Mati here at the Altar
- Mati
- 2 days ago
- 4 min read

The altar and the table of origin
Every transformation needs a place where it can happen.
Not because the universe requires it, but because consciousness recognizes it. Nothing truly profound occurs in absolute disorder. Even chaos, in order to reveal itself, needs a frame.
That is why, since ancient times, human beings have created altars.
What an altar is
An altar is not an object. It is a spatial decision.
It is the act of separating a fragment of everyday space in order to look at it differently. To elevate it—not necessarily in physical height, but in intention. The altar marks an invisible boundary: here one stops reacting and begins to observe.
Ancient cultures built altars on mountaintops, in forest clearings, in temples aligned with the sky. They did not do this to get closer to the gods, but to clear the field of vision.
A temple is not a building. It is a cleared space.
When land was cleared to create a temple, the first thing that was done was to remove trees, undergrowth, stones. Not to destroy nature, but to open a clearing.

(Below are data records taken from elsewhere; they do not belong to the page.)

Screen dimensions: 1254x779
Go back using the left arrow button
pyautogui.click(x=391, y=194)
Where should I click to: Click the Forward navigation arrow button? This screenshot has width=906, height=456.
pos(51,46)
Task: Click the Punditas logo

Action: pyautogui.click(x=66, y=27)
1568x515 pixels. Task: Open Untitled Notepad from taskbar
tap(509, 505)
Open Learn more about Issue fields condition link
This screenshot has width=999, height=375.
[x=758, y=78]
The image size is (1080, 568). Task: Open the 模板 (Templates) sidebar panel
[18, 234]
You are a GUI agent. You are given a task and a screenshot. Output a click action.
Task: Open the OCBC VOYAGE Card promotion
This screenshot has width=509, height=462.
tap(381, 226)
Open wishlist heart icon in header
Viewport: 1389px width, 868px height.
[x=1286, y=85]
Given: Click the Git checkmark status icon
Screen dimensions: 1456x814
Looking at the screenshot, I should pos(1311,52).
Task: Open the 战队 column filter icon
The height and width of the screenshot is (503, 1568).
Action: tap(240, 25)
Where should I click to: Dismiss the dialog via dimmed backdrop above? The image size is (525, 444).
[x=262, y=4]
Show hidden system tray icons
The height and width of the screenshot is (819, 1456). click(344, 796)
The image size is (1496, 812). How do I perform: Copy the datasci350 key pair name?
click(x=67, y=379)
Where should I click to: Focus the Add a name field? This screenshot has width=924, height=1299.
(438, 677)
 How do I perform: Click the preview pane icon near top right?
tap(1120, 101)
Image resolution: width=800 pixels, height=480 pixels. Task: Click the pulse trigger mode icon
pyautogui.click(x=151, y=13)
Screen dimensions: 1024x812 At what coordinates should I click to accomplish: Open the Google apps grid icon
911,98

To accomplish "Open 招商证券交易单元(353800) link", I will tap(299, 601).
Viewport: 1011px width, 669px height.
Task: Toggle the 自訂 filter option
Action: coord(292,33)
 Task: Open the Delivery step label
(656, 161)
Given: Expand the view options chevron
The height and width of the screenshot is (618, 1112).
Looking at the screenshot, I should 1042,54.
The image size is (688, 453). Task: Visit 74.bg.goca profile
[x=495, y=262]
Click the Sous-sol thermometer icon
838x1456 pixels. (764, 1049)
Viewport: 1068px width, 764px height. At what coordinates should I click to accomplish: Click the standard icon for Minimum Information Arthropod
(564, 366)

That clearing made it possible to see the stars, follow the cycles, understand the order of the sky.
That same gesture is what we need to make today.
The inner temple
The human brain is a sacred place. But it is almost never cleared.
We live with minds saturated by crossed branches: inherited ideas, repeated beliefs, expectations, fears, other people’s narratives. A forest so dense that light can no longer pass through.
Part of alchemy does not consist in learning new things, but in clearing the field. Creating an inner space where consciousness can once again orient itself by the stars.
That is why ancient traditions used fire.
They burned old wood and allowed the ashes to nourish the open earth. Fire did not destroy; it transformed. It removed what blocked vision and fertilized the ground for a new order.
Today we perform the same gesture, but with attention.
The candle as Excalibur
Our altar will be simple. So simple that it can always accompany us.
King Arthur’s Round Table is not a piece of furniture; it is a symbol of center and equality. No one occupies a higher place, because the center belongs to the origin.
On our altar, Excalibur will not be a metal sword. It will be a small candle.
The flame is a point of contact between worlds. It does not belong entirely to matter nor entirely to air. It moves, vibrates, consumes, and illuminates at the same time. The flame is visible origin.
That candle, at the center, represents Excalibur anchored in the stone: consciousness rooted in the body.
The twelve around the fire
Around the candle, twelve objects are placed.
They can be twelve, or twenty-four if one wishes to represent signs and chakras separately. The object itself is not essential; what matters is the symbolic relationship established with it.
Each object represents a zodiac sign and its corresponding chakra. It can be a stone, a crystal, a figure, a drawn symbol, a natural element. This is not about aesthetics, but about resonance.
By arranging them in a circle, a tangible image of the order being calibrated is created. The body understands images before concepts. Matter responds when it is organized with intention.
This is how the Round Table is built.
The daily rite
The ritual does not need to be long. It needs presence.
The most favorable moments are usually simple ones: upon waking, when the mind has not yet filled with stimuli, or before sleep, when the day begins to settle.
You approach the altar. You light the candle. You pronounce the mantra of the element of the day.
Then you bring attention to the corresponding chakra. A minimal gesture, a conscious breath, a subtle internal adjustment. Nothing forced. Nothing theatrical.
After that, you observe the flame.
The contemplation of fire is not passive. It is an alchemical act. The flame transforms what obstructs inner vision. It consumes, without violence, the layers that are no longer necessary.
While observing the fire, you set the intention: that everything that blocks your clear perception of the cosmos be transformed into light.
That is enough.
Anchoring vision in matter
Hermetic laws teach that the external world reflects the internal world. But less often is the inverse stated: the internal world is also ordered through external structures.
That is why the altar is important.
Not to modify the external world, but to strengthen the internal world.
When an idea is anchored in matter, it becomes stable. The ceremony is not a supplication to the universe; it is a reconfiguration of consciousness.
A space is created where vision has somewhere to rest.
The altar as companion
The challenge is not to make it perfect. The challenge is to sustain it.
There may be an altar at home. There may be a small one to carry with you. It may be recreated mentally when no objects are available.
What is essential is the gesture: to open a space, light the fire, order the circle.
Thus, day after day, space becomes an ally of rhythm. And rhythm, little by little, transforms the brain into a temple.
When the space is cleared, the flame reveals.
And when the flame reveals, alchemy occurs effortlessly.
Welcome to the Alchemical Temple.







Altar setted, energetically joined in the shared time space. Thank you Mati, Thank all who are walking together on this path.
I Love that in creating of the altar the importance is the intention you give the items with what ever is available to you 🕊️❤️
The liminal space. Without time. Being ready.
All in me is setting itself in order. Awake. Active waiting. Being.
I am o.k. with this way of waiting. No pushing, no holding back out of fear, no running ahead out of exitement. This place, this no-time moment feels so right.